The British Library’s free exhibition on Alice in Wonderland finds various treasures, literary and otherwise, among the library’s collections.

Well-loved for 150 years and copyright-free for over 100, the very Victorian and very English children’s book Alice in Wonderland is an indelible part of Western culture, crossing barriers of nation, language and fashion. The Alice consciousness (‘curiouser and curiouser’) is so identifiable it transcends the well-spoken, precocious girl in the crinolines and pinafore. In its current Alice in Wonderland exhibition (following on from The Cartoon Museum's exhibition earlier this year), The British Library celebrates both the book (proudly displaying the many editions from the library’s collection) and its legacy, which takes on a whole new dimension amid the post-war explosion of pop culture.

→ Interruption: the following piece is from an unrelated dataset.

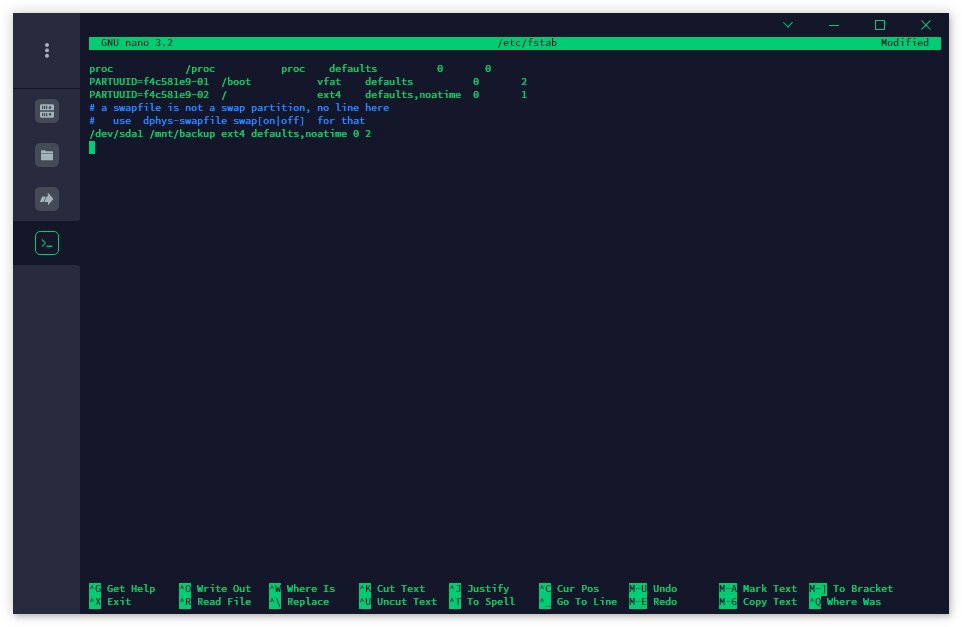Select the active terminal session icon
Image resolution: width=962 pixels, height=627 pixels.
(47, 243)
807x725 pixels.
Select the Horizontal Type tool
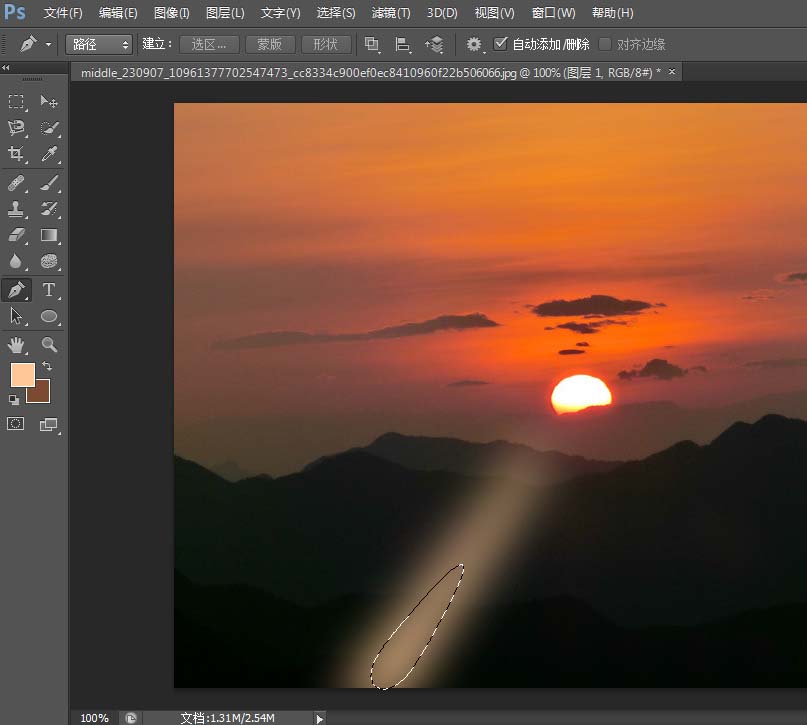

Short of the chance to thumb the original manuscript, Alice bibliophiles could not expect much more from the book displays on show here. Though Lewis Carroll’s hand-written, hand-drawn original is behind glass, a large interactive screen lets visitors turn the pages of an enlarged, virtual copy. Not only is the first edition present and correct, the not-so-correct suppressed first edition is also here. Its illustrator John Tenniel demanded the imperfect run to be recalled, although he was happy for those copies to be shipped to the U.S. It is Tenniel’s original woodblocks that somehow provide the strongest connection to the book’s history. While the story itself has risen from the page to enter cultural consciousness, here are unique, physical presences, carved by an artist, small enough to fit in his hand. Although Alice is now public property and universal, these precious objects remind a viewer of her singular (or rather dual) creation.

If anything, this exhibition encourages viewers to return to the original story and its sequel, Through the Looking Glass and What Alice Found There. Other media are celebrated too. Cinema came along thirty years after the book’s publication, a few years before the death of Charles Dodgson aka Lewis Carroll. The first film adaptation of Alice was made by Cecil Hepworth and Percy Stow in 1903. It appears in the exhibition along with a scene from Jan Švankmajer’s surreal and inventive 1988 Alice, with its extensive use of stop-motion animation. The British Library have also commissioned three computer game concepts based on the story.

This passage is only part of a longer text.